Senator Blanche Lincoln (D-Ark.) likely sealed the fate of the Employee Free Choice Act (EFCA), at least in its current form, when she announced that she will not support EFCA as it is presently drafted. Lincoln's announcement follows similar recent announcements from Senators Arlen Specter (R.-Pa.) and Dianne Feinstein (D.-Calif.).

Like Senators Specter and Feinstein, Senator Lincoln cited the poor economy as a motivating factor for her decision. In a statement, Lincoln said, ". . . [N]ow that we need all hands on deck, including business and labor, to get our economy moving again, this issue is dividing us.
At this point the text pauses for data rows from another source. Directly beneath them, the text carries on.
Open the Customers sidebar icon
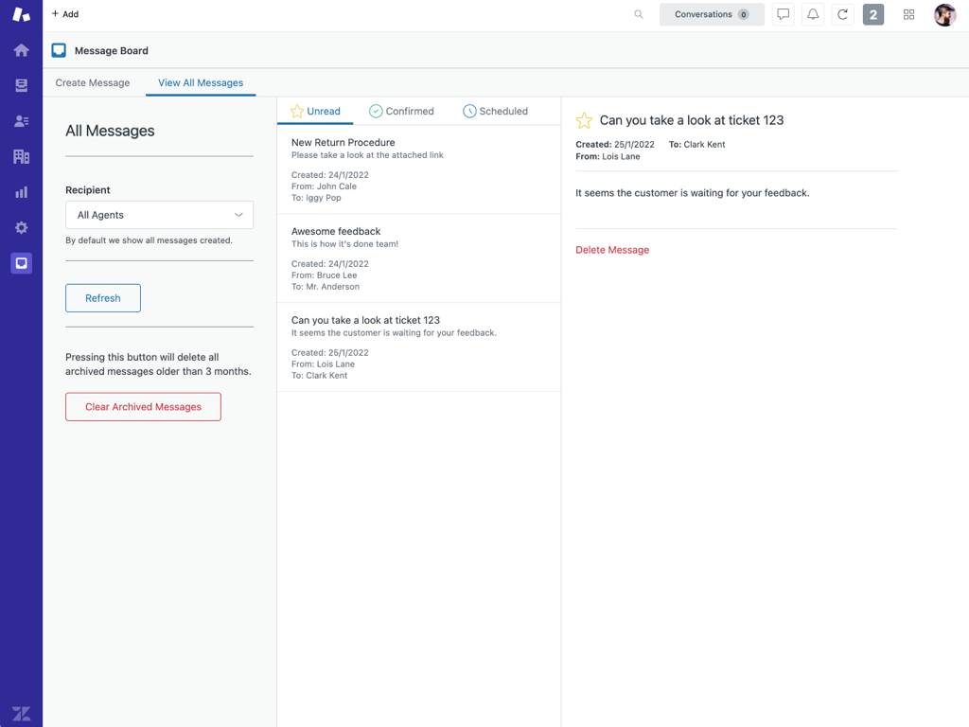Viewport: 969px width, 727px height. tap(21, 120)
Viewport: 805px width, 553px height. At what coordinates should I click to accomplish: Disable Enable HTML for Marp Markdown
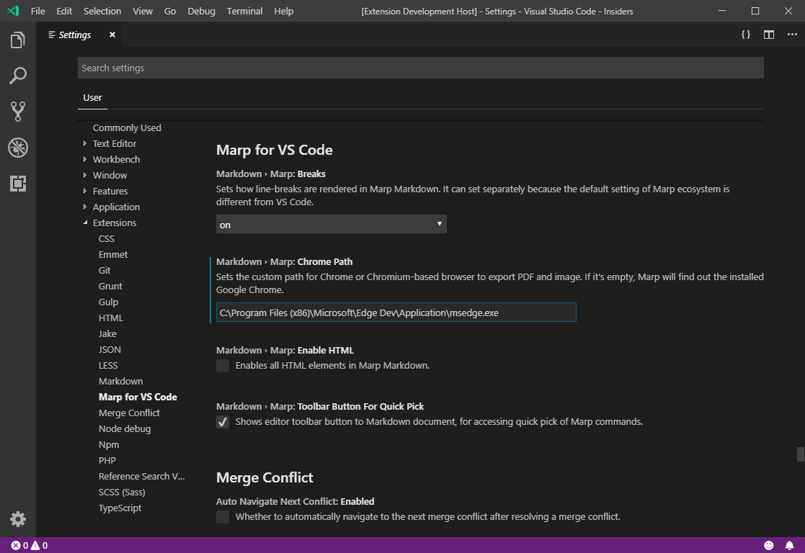tap(223, 366)
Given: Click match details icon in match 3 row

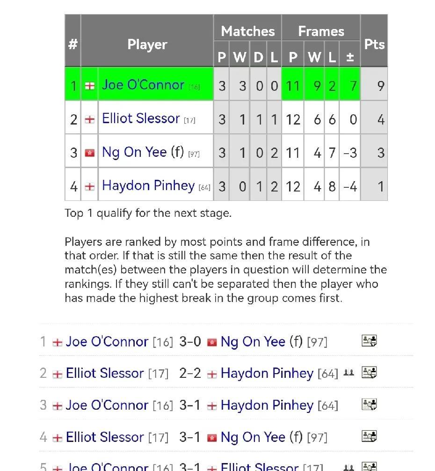Looking at the screenshot, I should [x=369, y=405].
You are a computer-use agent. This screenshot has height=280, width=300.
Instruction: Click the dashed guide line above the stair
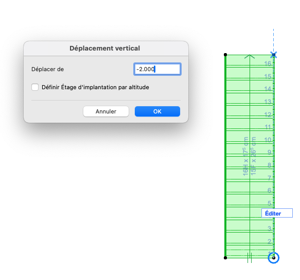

While I may not have been clear about my position in the past, I am stating today that I cannot support EFCA in its current form."

In the wake of the recent withdrawals of support, some commentators are predicting that EFCA will not be passed in its current form and may not even make it to the Senate floor. So what does this mean for EFCA? Unfortunately, while Lincoln's withdrawal may be the death knell for EFCA in its current form, it is not the end of the road for EFCA. Rather, Lincoln's withdrawal likely signals that some sort of compromise is inevitable.

Despite the recent setbacks for EFCA, employers would be well served if they act now to plan their labor relations strategies in the event a revised version of EFCA, or an amendment to the National Labor Relations Act, is proposed in Congress. Because labor law reform will likely occur in the coming months and years in light of the Democrats' control of Congress and the White House, Baker & Daniels' labor and employment team has been working with clients across the United States to develop strategies to prepare employers so that they can remain non-union in what continues to be a challenging labor relations environment.